03. How It Works
The Transformer architecture
Every major LLM today is built on the Transformer, introduced by Vaswani et al. in the 2017 paper "Attention Is All You Need." The key innovation is the self-attention mechanism. Instead of reading text sequentially like an older recurrent neural network (RNN), a Transformer processes all tokens in a sequence in parallel. Each token can "attend to" every other token, learning which relationships matter for predicting what comes next.
This parallel processing is what makes LLMs trainable at scale. RNNs had to process tokens one at a time, creating a bottleneck. Transformers do not.
Pretraining and next-token prediction
Before a model becomes useful, it goes through pretraining: training on a massive corpus of text (web pages, books, code, scientific papers, and more) with one objective -- predict the next token.
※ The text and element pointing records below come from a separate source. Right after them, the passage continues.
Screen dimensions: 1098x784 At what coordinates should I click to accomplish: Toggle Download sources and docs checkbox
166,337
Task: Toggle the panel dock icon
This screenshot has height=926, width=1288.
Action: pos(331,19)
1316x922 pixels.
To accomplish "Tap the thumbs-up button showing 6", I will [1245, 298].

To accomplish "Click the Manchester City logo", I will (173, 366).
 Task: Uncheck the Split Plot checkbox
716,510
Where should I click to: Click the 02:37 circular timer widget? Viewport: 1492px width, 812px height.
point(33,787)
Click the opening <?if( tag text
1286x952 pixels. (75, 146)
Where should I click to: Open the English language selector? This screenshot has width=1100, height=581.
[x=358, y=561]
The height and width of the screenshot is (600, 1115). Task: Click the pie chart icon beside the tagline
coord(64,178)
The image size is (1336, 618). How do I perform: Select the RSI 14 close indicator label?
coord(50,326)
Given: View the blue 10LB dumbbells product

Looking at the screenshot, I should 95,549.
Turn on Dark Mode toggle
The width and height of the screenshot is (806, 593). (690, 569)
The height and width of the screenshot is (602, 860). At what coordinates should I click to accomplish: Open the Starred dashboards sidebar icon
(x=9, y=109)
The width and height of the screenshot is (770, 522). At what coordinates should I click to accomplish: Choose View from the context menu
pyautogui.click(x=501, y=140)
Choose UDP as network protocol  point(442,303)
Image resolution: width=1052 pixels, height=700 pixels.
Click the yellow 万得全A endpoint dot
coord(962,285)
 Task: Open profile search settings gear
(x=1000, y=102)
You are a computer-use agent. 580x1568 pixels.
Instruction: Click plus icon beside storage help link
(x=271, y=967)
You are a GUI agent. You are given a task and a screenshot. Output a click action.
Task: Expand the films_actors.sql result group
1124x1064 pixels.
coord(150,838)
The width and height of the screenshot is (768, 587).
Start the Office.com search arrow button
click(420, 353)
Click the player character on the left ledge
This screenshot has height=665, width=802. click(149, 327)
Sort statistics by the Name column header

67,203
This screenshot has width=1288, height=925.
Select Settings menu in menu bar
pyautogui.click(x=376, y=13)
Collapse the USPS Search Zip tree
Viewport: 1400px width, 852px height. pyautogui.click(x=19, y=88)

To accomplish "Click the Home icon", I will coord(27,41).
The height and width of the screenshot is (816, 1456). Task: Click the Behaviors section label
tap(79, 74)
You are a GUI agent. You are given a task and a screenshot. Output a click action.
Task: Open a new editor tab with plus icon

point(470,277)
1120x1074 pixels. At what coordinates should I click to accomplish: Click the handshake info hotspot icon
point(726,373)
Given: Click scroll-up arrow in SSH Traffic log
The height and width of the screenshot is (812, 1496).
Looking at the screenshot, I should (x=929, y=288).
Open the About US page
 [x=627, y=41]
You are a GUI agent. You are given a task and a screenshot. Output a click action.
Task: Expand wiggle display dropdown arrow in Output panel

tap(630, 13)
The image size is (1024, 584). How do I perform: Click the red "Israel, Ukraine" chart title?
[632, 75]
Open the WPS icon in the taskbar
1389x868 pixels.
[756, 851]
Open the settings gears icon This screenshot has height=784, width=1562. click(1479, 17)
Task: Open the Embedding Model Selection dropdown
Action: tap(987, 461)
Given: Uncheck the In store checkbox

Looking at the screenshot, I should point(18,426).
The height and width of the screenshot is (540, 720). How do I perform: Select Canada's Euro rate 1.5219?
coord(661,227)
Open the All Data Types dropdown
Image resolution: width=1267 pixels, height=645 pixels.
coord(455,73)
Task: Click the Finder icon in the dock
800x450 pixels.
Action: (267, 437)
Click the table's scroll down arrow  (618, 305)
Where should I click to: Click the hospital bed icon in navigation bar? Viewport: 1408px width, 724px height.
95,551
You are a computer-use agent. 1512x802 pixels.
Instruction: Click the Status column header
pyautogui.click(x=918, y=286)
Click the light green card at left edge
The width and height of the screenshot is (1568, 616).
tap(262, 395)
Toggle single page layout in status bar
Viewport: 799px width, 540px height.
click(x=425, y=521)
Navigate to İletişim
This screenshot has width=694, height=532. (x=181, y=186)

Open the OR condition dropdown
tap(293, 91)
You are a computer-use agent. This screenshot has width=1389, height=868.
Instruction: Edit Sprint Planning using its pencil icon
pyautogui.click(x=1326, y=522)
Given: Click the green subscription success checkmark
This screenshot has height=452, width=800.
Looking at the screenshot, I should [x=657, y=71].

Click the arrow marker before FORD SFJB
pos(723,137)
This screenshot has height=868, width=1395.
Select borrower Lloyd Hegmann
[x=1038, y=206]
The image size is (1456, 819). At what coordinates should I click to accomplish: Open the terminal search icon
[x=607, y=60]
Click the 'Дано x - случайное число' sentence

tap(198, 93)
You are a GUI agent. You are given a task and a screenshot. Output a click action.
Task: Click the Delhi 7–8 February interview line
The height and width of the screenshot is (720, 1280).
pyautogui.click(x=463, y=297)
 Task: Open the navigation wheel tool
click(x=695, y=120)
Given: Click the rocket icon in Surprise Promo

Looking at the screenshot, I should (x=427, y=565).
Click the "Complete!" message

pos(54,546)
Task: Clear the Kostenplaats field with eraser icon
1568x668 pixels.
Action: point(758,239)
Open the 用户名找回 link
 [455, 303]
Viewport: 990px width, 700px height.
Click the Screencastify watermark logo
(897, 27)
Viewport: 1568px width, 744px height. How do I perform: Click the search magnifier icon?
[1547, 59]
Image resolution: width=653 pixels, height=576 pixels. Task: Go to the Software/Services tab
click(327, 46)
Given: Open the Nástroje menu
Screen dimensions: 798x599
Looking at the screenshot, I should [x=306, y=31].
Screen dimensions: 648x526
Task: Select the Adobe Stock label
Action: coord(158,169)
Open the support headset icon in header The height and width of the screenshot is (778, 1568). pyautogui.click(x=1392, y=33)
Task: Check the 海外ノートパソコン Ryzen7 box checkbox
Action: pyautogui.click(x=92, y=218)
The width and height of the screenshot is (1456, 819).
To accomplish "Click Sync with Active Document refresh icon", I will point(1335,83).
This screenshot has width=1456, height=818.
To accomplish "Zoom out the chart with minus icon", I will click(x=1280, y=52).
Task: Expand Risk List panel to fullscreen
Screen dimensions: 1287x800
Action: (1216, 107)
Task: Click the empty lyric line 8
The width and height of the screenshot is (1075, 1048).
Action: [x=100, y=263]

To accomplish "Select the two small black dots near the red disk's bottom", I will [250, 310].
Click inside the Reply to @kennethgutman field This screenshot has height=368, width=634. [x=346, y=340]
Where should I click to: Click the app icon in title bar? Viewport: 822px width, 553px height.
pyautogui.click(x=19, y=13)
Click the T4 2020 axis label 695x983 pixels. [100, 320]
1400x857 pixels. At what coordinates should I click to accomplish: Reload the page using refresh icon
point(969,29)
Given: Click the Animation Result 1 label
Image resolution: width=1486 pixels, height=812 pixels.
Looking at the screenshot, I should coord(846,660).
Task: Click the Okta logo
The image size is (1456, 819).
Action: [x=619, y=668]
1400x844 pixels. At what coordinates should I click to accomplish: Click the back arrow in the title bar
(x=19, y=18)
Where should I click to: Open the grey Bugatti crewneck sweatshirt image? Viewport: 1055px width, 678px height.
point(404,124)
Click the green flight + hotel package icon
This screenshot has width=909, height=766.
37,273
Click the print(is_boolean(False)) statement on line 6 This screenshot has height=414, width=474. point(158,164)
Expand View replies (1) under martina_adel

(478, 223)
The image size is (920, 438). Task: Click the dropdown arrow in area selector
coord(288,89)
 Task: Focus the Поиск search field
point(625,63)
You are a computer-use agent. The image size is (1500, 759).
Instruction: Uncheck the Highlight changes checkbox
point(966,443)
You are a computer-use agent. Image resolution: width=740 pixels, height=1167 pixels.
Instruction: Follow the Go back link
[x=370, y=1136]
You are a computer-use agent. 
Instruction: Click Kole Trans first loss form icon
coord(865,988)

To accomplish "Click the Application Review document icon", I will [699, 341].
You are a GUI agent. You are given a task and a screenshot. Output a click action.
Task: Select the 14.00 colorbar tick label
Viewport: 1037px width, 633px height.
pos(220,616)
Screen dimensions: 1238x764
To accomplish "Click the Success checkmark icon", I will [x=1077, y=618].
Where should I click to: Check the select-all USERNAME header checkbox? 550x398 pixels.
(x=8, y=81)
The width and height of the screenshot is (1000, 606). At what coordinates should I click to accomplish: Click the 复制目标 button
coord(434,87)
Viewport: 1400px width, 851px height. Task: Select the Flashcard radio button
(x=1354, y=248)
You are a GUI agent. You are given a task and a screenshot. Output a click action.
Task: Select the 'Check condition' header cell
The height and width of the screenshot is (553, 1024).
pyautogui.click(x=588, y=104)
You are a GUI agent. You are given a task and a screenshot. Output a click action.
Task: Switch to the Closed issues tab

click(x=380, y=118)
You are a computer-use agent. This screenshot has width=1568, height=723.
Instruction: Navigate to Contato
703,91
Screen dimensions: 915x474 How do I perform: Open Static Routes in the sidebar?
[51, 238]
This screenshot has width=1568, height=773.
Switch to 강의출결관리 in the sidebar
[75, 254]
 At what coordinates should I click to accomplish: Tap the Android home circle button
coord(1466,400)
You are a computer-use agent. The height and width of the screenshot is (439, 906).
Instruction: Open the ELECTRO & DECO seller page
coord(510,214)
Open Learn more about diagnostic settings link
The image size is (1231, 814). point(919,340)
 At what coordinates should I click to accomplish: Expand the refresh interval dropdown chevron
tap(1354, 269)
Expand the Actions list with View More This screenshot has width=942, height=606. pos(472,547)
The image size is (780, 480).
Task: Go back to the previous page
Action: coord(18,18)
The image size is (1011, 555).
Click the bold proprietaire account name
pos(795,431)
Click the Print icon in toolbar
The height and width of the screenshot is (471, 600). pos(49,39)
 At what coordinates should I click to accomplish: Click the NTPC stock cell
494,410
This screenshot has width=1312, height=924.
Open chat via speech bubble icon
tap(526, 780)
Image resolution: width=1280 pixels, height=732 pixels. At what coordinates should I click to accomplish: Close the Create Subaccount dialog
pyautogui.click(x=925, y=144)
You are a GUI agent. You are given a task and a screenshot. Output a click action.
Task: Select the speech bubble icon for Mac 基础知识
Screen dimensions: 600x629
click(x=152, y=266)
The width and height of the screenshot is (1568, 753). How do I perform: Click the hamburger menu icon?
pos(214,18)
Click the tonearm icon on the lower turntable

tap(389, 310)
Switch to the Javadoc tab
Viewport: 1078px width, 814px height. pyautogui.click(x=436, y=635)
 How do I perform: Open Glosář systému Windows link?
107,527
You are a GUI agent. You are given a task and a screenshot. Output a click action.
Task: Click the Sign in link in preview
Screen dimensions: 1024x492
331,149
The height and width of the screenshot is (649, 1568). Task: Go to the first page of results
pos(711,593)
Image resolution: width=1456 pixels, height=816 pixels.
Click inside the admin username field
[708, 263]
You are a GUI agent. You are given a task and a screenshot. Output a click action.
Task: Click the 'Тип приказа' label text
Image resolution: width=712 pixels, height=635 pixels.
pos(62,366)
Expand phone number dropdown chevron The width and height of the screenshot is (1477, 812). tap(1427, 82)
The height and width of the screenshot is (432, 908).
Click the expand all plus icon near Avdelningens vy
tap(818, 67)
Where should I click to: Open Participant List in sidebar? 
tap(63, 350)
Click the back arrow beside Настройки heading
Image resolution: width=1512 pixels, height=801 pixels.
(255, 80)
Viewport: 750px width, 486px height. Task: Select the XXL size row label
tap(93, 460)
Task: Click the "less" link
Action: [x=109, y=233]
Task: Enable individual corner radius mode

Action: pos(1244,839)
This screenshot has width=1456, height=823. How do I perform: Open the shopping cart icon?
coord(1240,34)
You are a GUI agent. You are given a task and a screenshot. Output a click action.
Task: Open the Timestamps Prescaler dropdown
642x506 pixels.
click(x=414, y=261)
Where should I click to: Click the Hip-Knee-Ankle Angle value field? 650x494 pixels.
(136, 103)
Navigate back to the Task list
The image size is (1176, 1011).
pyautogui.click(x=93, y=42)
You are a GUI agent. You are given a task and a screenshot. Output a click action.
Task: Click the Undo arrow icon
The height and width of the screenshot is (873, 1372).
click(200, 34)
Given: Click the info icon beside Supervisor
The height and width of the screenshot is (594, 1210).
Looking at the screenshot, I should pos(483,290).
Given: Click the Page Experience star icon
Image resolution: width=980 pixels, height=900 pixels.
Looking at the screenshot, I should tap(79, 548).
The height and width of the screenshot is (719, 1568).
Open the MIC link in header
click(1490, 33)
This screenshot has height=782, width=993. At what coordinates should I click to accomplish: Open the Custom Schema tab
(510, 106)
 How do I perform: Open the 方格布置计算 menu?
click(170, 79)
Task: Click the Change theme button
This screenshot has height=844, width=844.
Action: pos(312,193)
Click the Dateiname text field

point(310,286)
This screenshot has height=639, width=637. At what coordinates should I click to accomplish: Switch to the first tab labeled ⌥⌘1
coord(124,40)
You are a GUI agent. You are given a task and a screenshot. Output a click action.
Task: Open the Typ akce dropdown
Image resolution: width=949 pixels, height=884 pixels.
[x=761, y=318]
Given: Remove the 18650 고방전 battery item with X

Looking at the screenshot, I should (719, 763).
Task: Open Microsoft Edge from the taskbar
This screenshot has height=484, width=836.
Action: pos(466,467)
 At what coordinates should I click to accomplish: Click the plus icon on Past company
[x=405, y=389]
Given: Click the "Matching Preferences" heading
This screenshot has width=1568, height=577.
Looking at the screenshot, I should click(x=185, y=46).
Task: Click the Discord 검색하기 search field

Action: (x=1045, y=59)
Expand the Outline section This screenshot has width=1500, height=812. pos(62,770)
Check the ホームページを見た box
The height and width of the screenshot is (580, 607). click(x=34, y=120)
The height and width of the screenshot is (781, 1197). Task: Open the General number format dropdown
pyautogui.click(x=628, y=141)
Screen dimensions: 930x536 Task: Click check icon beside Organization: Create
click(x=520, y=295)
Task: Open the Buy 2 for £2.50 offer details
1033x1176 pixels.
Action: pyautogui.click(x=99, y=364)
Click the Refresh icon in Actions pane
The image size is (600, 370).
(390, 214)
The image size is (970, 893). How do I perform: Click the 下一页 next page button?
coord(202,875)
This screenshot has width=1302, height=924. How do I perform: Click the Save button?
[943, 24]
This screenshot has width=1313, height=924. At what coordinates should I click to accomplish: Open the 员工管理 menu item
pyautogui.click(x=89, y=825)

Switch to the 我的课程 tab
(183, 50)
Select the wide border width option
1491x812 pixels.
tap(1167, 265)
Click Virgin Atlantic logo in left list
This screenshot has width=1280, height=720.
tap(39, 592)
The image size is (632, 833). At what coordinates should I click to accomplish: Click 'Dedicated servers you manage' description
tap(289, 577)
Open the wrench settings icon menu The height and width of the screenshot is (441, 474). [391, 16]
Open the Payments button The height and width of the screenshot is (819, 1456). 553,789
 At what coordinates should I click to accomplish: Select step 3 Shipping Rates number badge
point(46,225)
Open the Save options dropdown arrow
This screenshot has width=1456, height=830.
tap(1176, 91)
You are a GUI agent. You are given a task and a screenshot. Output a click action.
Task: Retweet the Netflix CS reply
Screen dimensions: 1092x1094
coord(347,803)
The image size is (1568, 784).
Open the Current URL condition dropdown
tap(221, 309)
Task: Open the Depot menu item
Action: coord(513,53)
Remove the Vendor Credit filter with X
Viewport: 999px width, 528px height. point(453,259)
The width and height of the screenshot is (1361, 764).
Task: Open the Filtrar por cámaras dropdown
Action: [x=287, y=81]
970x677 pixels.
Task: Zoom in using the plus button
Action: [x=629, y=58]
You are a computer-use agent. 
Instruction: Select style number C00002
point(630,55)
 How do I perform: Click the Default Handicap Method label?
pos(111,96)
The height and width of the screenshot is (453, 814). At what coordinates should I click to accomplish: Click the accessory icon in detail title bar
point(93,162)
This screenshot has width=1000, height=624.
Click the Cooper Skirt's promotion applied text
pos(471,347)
For every position in a sequence, the model takes all preceding tokens as input and predicts the token that follows. The actual next token is known (it is just the next character in the text), so no human labeling is required. This is called self-supervised learning.
When the model guesses wrong, the error is measured with cross-entropy loss, and backpropagation adjusts the model's billions of parameters to do better next time. Multiply this correction loop across trillions of training tokens and the model gradually encodes syntax, semantics, factual associations, long-range dependencies, and reasoning patterns -- because all of those are reflected in which tokens follow which.
What gets learned
The model does not memorize text verbatim (though some memorization happens). It learns statistical patterns at multiple levels of abstraction: letter patterns, word patterns, sentence structure, factual associations ("Paris is the capital of..."), and higher-level reasoning structures. Each layer of the Transformer refines the representation, with later layers encoding more abstract meaning.
From base model to assistant
Pretraining produces a "base model" that is good at completing text but not at following instructions or being helpful.
Post-training (covered in depth in Training vs. Inference) uses techniques like supervised fine-tuning (SFT) and reinforcement learning from human feedback (RLHF) to teach the model to behave as a helpful assistant.